Mala tempora currunt dicevano i latini e questo purtroppo sottolineano oggi gli E Zézi, il gruppo operaio di Pomigliano d’Arco che da quasi trent’anni denuncia le malefatte dei potenti contro gli operai e gli sfruttati di tutto il mondo. Non è nostalgia di un comunismo anacronistico, ma la dura realtà nella quale viviamo oggi, con sempre meno garanzie sia sul posto di lavoro che di lavoro in quanto tale. Fedele al loro folk napoletano, il combo napoletano continua nella sua opera di canto di denuncia a ritmo di tarantelle e tamurriate con testi che come sempre si trovano sul labilissimo confine tra il cantastorie e il cantautorato, rigorosamente i dialetto napoletano.
Di un disco come “Diàvule a quatto” se ne sentiva la necessità, è giunto nel momento giusto, sia perché nel panorama italiano ultimamente non c’è molto di interessante, sia perché siamo in un momento socio-politico particolarmente drammatico e nessuno, tranne il loro amico e collaboratore Deniele Sepe, ha denunciato con tanta schiettezza e coraggio. Il ritmo che sorregge i venti brani di “Diàvule a quatto” è costante ed incessante sia dal punto di vista musicale che di contenuto.

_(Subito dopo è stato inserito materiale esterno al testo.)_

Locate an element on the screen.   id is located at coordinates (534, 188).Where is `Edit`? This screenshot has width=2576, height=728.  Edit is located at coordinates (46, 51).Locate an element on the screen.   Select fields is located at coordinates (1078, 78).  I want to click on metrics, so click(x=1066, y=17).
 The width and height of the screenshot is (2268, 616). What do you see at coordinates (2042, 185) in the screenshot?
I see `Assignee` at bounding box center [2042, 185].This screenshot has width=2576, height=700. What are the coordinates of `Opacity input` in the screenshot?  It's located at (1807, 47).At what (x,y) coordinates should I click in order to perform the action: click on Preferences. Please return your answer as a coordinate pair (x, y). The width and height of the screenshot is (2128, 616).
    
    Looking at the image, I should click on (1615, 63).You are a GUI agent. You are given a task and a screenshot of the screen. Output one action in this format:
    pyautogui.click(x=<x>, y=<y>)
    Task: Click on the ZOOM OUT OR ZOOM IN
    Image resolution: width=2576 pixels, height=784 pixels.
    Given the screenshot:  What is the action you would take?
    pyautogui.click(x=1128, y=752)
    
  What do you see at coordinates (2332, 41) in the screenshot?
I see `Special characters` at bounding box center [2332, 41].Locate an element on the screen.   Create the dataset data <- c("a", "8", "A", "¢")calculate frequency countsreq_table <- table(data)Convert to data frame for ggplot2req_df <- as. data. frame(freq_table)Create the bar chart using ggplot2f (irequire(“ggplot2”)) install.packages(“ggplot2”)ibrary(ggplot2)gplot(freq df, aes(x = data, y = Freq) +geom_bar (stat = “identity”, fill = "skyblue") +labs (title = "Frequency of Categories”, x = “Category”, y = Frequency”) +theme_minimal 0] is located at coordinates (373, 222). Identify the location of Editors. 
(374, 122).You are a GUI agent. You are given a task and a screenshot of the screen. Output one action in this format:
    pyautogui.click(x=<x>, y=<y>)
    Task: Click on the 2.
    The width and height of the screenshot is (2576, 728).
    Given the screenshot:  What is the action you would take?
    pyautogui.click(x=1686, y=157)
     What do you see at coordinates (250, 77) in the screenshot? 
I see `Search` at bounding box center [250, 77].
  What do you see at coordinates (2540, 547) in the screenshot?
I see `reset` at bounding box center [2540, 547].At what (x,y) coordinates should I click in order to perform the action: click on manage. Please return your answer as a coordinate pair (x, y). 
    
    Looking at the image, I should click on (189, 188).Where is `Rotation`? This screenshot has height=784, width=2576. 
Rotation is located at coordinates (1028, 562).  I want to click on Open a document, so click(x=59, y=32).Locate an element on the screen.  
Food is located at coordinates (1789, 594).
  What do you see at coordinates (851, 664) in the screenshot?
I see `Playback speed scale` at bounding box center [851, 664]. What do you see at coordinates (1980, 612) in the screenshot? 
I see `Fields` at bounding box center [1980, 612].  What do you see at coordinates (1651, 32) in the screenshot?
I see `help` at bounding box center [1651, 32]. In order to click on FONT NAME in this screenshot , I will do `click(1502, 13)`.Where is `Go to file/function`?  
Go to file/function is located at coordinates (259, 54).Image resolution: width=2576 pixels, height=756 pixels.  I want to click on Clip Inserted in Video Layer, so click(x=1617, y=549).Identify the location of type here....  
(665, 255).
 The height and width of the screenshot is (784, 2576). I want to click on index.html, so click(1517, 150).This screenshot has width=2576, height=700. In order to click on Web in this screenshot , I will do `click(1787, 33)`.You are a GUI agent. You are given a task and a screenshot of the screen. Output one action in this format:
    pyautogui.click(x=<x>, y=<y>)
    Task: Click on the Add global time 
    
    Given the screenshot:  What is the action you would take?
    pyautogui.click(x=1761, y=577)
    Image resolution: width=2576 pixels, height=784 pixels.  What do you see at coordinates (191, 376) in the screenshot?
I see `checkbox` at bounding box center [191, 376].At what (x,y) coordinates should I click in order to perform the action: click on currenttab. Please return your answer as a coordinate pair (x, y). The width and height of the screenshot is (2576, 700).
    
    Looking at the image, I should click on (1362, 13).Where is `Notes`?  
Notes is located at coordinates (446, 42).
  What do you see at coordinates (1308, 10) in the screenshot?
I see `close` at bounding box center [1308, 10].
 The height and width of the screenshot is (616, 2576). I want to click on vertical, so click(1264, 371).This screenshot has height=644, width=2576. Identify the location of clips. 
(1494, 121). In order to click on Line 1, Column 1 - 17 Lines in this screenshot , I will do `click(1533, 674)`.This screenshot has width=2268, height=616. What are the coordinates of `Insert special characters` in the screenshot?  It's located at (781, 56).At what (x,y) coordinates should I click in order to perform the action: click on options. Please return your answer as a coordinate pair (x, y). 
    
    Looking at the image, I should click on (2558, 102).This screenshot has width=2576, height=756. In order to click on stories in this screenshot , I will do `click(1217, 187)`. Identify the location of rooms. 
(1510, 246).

I pezzi meritevoli di una citazione sono tantissimi, direi quasi tutti, tuttavia, quelli che spiccano sono l’incitazione a prendere a bastonate i padroni di “Malaràzza”, il ragammuffin di “Ballo re’ pezzenti”, che si fregia della collaborazione di Luca Zulù dei 99 Posse, la tarantella “Sciosciammò” nella quale si inveisce contro Berlusconi e il G8 “So’ loro e criminali/ca ce levano ‘o pane e l’aria…”. Alla fine dell’ascolto del disco viene una gran voglia di riascoltarlo perché è uno dei pochi modi che aiuta a resistere.